--- MATERIAL PROVIDED ---
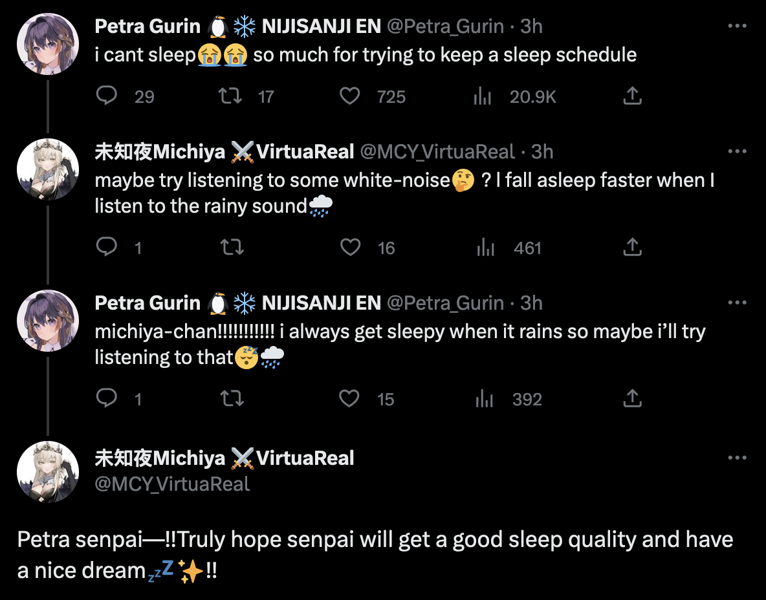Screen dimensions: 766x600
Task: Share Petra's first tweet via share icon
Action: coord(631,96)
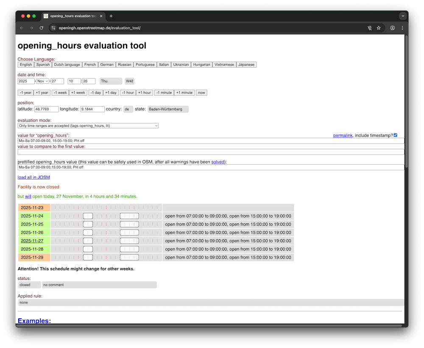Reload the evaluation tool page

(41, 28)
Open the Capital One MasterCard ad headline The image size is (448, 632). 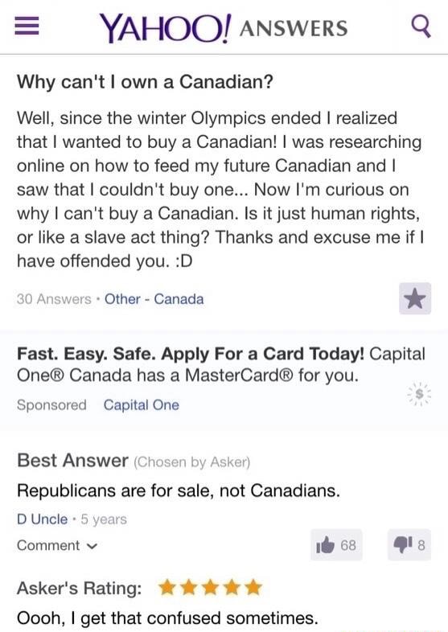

--- TASK OBJECTIVE ---
Retype the lines of every record above word for word, and leave out the pictures.

--- ANSWER FOR THIS EXERCISE ---
Screen dimensions: 766x600
Task: Share Petra's first tweet via share icon
Action: coord(631,96)
Reload the evaluation tool page

(41, 28)
Open the Capital One MasterCard ad headline The image size is (448, 632). 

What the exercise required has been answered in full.